Cost, caching, and scope

  • No forward work is repeated. The one-time \(O(N_{\text{lyr}} N^3)\) doubling and adding costs are reused. The extra work is two source-only adding sweeps plus one differentiated output pass, each \(O(N_{\text{lyr}}^2 N^2)\) for the full block — typically a single-digit percentage on top of the forward solve.

  • Caching. On the templated CPU path the forward build captures the LU factorisations of the adding matrices and interface matrices, so the Jacobian never re-factorises.

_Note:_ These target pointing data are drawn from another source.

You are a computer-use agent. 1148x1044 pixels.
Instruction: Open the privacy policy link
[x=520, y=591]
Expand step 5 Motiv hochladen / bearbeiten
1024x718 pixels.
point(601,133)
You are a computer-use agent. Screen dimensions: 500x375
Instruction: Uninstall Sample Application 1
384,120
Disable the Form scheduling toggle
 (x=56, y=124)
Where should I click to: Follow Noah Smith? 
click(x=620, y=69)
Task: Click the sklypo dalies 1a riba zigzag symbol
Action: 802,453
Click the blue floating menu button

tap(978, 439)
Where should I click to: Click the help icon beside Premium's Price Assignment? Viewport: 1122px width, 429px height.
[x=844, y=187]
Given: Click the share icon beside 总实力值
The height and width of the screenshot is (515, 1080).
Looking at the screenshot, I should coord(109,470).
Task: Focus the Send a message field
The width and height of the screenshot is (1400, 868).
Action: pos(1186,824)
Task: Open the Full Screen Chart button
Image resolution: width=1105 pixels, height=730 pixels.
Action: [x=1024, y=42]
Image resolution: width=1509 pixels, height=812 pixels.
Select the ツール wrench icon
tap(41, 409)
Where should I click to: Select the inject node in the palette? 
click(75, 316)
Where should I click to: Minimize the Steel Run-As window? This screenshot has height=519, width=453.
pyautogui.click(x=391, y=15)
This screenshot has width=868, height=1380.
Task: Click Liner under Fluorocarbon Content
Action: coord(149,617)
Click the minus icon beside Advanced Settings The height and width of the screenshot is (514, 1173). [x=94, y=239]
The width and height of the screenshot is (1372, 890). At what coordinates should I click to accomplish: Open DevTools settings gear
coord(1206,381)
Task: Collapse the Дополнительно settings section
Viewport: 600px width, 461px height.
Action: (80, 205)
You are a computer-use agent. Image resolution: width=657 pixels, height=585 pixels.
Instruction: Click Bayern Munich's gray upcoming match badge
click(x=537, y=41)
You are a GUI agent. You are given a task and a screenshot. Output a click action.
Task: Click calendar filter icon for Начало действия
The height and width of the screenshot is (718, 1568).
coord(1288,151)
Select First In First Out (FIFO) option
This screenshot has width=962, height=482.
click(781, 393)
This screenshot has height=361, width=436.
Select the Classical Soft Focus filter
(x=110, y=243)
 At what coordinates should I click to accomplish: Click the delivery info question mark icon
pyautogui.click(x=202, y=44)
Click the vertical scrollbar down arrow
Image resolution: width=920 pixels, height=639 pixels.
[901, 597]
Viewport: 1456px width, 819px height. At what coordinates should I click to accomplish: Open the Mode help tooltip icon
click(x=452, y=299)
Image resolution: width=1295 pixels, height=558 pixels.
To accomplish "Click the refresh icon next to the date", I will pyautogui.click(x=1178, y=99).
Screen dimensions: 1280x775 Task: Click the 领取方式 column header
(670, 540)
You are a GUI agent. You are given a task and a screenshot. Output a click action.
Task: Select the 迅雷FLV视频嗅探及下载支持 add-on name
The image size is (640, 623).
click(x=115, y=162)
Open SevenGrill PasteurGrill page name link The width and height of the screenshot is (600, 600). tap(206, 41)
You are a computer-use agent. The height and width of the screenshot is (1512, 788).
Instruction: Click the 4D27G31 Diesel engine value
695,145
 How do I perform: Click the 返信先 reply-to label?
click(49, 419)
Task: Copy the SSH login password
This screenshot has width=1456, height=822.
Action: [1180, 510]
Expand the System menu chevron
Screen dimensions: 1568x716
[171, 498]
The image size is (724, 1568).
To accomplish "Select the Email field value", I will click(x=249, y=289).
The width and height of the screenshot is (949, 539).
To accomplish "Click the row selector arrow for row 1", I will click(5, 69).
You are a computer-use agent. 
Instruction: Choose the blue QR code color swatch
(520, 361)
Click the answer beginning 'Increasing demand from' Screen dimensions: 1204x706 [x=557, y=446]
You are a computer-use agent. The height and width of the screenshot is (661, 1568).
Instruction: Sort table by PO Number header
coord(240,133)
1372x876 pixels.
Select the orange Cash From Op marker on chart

  • Validation. The feature is checked against central finite differences to \(\sim 10^{-3}\) relative error and cross-checked against the sibling DisORT++ solver to \(\sim 10^{-5}\), over the absorption and scattering branches, both boundary conditions, both surface modes, and delta-M on/off.

  • Scope. Implemented on the templated CPU path (with caching) and the dynamic fallback (Eigen-based, no caching). A CUDA port is deferred. Only temperature (Planck-source) Jacobians are provided; optical-depth, SSA, and phase-function Jacobians are out of scope.